Hepsinin üstünde, surede ortaya çıkan en açık görüntü, böylesi saçma ve utanmazlık örneği saldırıları izlemesi
kaçınılmaz olan keskin ve yaralayıcı ifadelerin yer almayışıdır. Bu kışkırtma karşısında gazaba gelmek yerine, surenin
dili bir takım yasa ve düzenlemeler geticiri, yapıcı hükümler koyucu ve ümmetin eğitim ve öğretiminin gerektiği bir
zamanda akıllıca talimatlar verici niteliktedir. Böylesi kışkırtıcı fitneleri nasıl soğukkanlılıkla ve akıllıca
karşılamamız gerektiğini de öğretiyor bize. Aynı zamanda, Kur'an'ın Hz.
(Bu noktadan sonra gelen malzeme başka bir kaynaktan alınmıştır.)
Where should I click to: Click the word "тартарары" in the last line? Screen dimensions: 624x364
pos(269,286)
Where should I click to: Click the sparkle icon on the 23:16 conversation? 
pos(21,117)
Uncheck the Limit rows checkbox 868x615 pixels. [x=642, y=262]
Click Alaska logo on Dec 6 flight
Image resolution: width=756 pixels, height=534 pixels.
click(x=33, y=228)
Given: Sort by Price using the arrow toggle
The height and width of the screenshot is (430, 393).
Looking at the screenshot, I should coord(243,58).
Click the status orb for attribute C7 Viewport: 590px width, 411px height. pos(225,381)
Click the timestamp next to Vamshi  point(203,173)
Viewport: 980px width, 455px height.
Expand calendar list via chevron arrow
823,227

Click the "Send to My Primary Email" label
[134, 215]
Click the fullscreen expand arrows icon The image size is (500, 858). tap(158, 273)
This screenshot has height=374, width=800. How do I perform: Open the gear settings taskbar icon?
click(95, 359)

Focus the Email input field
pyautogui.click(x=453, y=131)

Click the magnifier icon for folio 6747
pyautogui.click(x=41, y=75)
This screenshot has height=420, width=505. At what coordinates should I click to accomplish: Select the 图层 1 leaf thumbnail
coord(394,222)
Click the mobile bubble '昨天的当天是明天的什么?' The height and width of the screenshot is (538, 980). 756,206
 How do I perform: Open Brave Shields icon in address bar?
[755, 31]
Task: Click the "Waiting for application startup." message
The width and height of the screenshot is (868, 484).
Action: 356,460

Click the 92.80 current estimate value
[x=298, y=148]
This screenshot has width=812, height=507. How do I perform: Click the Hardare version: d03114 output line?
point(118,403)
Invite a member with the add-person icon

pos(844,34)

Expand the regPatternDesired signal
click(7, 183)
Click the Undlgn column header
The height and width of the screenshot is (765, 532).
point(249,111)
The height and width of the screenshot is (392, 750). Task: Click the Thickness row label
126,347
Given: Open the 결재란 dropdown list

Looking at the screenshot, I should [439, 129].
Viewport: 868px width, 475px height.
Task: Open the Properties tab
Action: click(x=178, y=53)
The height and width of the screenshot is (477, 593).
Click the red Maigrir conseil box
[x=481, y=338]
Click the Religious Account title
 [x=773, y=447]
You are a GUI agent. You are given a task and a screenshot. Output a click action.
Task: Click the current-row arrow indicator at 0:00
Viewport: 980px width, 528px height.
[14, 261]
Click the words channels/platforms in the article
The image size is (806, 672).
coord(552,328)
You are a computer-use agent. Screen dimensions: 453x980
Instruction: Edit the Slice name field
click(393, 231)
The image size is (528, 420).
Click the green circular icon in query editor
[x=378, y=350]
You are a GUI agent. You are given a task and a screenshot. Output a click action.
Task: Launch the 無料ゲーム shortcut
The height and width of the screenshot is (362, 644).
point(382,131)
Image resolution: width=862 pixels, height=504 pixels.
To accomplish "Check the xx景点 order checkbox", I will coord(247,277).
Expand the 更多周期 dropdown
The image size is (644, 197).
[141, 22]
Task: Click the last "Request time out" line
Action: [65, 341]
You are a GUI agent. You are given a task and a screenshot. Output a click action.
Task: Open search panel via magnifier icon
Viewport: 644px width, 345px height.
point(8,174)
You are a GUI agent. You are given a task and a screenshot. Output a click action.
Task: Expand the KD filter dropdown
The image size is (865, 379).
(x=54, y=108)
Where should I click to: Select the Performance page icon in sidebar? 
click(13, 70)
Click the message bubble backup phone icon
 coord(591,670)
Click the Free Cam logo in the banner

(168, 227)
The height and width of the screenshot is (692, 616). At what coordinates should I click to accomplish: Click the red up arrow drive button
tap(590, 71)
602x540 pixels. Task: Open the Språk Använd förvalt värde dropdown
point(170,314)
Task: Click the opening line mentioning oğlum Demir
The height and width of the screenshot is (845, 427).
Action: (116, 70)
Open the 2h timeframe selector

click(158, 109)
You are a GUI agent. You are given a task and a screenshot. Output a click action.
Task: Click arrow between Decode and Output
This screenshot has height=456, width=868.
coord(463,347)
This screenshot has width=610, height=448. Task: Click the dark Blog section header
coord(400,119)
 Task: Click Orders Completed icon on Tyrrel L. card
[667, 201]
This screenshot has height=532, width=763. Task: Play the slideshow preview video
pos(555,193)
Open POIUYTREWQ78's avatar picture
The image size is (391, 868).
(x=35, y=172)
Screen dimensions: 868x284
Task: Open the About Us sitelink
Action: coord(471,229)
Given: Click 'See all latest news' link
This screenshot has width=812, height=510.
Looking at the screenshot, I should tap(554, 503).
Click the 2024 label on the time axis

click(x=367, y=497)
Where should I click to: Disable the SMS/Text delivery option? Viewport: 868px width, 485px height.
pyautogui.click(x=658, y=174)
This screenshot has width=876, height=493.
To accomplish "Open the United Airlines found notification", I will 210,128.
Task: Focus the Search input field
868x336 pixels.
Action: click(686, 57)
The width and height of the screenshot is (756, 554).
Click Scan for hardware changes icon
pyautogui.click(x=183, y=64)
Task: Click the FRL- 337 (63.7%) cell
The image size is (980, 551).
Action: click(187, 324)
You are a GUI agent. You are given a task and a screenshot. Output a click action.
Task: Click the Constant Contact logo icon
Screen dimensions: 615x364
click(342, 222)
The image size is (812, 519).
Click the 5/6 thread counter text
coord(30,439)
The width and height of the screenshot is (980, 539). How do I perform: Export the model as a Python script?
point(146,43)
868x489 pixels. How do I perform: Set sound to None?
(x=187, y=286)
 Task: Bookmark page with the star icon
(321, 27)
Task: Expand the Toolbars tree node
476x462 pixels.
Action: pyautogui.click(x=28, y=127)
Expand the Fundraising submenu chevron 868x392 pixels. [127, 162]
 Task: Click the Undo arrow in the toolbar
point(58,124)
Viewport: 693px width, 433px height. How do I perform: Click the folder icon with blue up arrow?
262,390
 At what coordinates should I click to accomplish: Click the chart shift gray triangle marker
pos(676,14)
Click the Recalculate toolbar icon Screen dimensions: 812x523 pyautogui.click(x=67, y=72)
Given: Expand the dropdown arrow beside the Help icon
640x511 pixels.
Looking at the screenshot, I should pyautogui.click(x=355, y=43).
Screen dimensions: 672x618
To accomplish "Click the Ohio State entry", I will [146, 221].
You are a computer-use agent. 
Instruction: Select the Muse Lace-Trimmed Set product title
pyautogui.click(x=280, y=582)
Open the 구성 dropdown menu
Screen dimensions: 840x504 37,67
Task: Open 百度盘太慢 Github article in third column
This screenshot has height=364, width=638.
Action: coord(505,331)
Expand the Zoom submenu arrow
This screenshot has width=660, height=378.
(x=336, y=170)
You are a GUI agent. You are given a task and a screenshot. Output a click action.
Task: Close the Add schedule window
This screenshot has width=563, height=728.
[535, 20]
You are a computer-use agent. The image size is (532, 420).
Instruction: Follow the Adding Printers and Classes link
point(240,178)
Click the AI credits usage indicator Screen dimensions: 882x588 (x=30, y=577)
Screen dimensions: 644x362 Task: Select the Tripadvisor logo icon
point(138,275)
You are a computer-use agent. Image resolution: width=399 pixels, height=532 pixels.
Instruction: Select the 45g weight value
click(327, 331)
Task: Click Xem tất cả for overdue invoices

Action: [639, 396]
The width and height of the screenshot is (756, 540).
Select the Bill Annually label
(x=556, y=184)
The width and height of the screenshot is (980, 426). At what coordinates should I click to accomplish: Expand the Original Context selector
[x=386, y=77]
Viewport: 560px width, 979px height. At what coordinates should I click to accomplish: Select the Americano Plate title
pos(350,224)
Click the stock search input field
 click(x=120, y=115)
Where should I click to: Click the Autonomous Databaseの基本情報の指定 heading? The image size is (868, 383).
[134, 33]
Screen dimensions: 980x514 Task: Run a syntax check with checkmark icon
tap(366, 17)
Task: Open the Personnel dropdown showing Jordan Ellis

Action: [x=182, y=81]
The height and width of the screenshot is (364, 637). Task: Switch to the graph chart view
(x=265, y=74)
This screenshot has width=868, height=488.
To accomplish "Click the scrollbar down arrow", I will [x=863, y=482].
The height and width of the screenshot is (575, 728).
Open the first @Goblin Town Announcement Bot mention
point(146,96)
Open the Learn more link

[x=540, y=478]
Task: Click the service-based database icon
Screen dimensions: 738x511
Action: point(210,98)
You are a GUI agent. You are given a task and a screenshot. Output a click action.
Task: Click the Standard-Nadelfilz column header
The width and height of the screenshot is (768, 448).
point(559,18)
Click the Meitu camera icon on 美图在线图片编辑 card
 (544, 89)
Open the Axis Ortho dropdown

Muhammed'in (s.a) değil, tüm insanî durum ve
şartları en yüksek düzeyden gözleyen ve hiçbir kişisel önyargı, duygu ve eğilim olmadan insanlığa yol gösteren bir
Varlığın sözü olduğunun apaçık bir delilidir de bu. Eğer Hz. Peygamber'in (s.a) sözü olmuş olsaydı, bütün yumuşaklığına
ve gönül yapıcılığına rağmen, içinde ufak tefek acılıklar da herhalde bulunurdu. çünkü, ne kadar soylu da olsa, bir
insanın şerefine böyle alçakça saldırıldığında kızması, sadece insanî bir tavırdır.